Northern Light
Superstar
I was expecting to read about flooding caused by the lack of groundcover and soil damage caused by the area's wildfire a few years ago. One would think a higher power is saying folks shouldn't live there. Seriously, that's the problem when you build near a watercourse, particularly one that drains out of the mountains. "once in a century" seems to becoming a common phrase these days.
Indeed!
I used to live in Fredericton, NB and every year much of the city's waterfront would flood and down by Gagetown. I would question, why, why when we have such a massive and mostly uninhabited country do we build on flood plains? I bought my Fredericton house way up on the hill.

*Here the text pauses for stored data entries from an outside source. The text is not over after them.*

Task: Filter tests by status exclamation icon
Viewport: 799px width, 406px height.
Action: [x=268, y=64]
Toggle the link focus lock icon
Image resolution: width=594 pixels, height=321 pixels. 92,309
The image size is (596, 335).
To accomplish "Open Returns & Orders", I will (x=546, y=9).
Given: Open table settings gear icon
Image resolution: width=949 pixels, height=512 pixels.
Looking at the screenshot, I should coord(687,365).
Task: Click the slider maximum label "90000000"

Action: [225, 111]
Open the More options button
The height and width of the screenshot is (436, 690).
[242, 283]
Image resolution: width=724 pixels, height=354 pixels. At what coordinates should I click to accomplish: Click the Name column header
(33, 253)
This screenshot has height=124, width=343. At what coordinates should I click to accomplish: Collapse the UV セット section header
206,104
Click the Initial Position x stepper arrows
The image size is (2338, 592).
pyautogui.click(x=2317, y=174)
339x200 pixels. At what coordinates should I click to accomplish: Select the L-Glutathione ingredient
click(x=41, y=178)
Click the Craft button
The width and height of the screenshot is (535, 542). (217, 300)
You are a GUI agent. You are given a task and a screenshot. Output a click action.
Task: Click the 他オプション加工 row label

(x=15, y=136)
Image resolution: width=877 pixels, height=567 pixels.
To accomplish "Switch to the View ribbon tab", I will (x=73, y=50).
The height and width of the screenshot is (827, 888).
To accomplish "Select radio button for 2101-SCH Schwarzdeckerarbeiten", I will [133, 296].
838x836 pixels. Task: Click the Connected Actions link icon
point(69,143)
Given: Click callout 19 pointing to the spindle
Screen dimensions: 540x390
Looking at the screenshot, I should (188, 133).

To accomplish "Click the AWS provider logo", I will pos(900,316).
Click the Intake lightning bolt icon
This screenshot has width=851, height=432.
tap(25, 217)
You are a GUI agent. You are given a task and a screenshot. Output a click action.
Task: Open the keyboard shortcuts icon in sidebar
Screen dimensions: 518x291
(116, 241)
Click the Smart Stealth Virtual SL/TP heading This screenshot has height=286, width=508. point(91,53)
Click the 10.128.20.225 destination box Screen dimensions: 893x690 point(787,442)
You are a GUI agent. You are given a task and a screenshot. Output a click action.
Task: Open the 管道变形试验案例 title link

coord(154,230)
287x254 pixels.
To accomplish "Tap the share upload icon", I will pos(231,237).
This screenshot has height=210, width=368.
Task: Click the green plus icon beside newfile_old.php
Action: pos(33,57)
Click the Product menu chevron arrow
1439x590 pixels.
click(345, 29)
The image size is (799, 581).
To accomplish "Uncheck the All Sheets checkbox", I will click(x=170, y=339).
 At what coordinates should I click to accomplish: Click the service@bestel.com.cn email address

Intelligent choice on your part.
And an intelligent question.
To be fair, some of these communities were built next to the water when there were no pumps to push the water uphill and you needed to be on the same level for home-use or industrial use.
That said, times and technology have changed.
We certainly shouldn't build anything else in higher-risk floodplains; and should, generally move to buy people out who live in them.
Where there would be a completely absurd expense, and tremendous loss if we abandoned a historic downtown or such, we ought to have proper mitigation in place.
See Winnipeg and Duff's Ditch. An extreme measure; but lots could be done, at a smaller scale and in a more aesthetically-pleasing way to mitigate risk.
You can create a low-lying park just upstream of the area you want to save, that's natural, with flood-tolerant species, and an overflow channel that goes into it.
That could significantly reduce flooding frequency and severity and serve as a lovely natural walking area most of the rest of the time.